On 5/1/25 11:48 AM, Richard Sandiford wrote:
Indu Bhagat <indu.bha...@oracle.com> writes:
MEMTAG sanitizer, which is based on the HWASAN sanitizer, will invoke
the target-specific hooks to create a random tag, add tag to memory
address, and finally tag and untag memory.
Implement the target hooks to emit MTE instructions if MEMTAG sanitizer
is in effect. Continue to use the default target hook if HWASAN is
being used. Following target hooks are implemented:
- TARGET_MEMTAG_INSERT_RANDOM_TAG
- TARGET_MEMTAG_ADD_TAG
- TARGET_MEMTAG_TAG_MEMORY
Apart from the target-specific hooks, set the following to values
defined by the Memory Tagging Extension (MTE) in aarch64:
- TARGET_MEMTAG_TAG_SIZE
- TARGET_MEMTAG_GRANULE_SIZE
How about using "bits"/"bytes" rather than "size", since the two hooks
use different units? Alternatively, we could follow the machine_mode
convention of using "size" for bytes and "bitsize" for bits.

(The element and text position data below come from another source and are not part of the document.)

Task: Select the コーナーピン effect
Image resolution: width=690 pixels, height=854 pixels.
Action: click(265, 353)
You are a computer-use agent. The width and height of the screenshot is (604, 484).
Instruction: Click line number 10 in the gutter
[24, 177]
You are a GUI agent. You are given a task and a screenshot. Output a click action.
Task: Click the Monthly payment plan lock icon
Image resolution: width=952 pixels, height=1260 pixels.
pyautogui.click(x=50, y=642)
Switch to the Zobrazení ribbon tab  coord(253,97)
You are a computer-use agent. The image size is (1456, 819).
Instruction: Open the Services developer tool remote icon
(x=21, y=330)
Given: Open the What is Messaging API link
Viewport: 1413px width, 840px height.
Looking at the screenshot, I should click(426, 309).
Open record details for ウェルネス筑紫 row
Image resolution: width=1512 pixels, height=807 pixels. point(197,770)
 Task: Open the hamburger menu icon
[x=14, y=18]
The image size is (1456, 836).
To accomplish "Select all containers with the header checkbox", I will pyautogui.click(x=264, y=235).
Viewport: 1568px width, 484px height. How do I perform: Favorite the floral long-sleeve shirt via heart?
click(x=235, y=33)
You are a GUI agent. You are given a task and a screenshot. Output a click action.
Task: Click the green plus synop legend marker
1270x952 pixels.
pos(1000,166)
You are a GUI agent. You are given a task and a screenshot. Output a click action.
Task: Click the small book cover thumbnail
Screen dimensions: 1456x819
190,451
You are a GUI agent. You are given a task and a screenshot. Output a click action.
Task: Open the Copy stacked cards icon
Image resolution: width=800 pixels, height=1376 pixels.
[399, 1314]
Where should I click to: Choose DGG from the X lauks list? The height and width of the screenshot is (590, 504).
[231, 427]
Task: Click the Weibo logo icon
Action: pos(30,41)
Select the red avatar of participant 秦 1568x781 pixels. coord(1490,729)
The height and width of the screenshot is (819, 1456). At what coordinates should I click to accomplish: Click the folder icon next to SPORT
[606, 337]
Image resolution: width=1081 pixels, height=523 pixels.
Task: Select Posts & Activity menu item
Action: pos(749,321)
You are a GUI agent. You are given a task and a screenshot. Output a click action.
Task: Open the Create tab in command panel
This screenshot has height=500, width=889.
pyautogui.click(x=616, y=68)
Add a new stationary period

Sure. I can add a patch that renames the usages of
TARGET_MEMTAG_TAG_SIZE (and the matching targ hooks ix86_memtag_tag_size
() and aarch64_memtag_tag_size ()) to use TARGET_MEMTAG_TAG_BITSIZE (and
_bitsize () in the targ hooks).
As noted earlier, TARGET_MEMTAG_TAG_MEMORY is a target-specific hook,
the _only_ use of which is done by the MEMTAG sanitizer. On aarch64,
TARGET_MEMTAG_TAG_MEMORY will emit MTE instructions to tag/untag memory
of a given size. TARGET_MEMTAG_TAG_MEMORY target hook implementation
may emit an actual loop to tag/untag memory when size of memory block is
an expression to be evaluated. Both aarch64_memtag_tag_memory () and
aarch64_memtag_tag_memory_via_loop () may generate stg or st2g,
depending on the number of iterations.
TBD:
- rtx generation in the target-hooks not tested well. WIP.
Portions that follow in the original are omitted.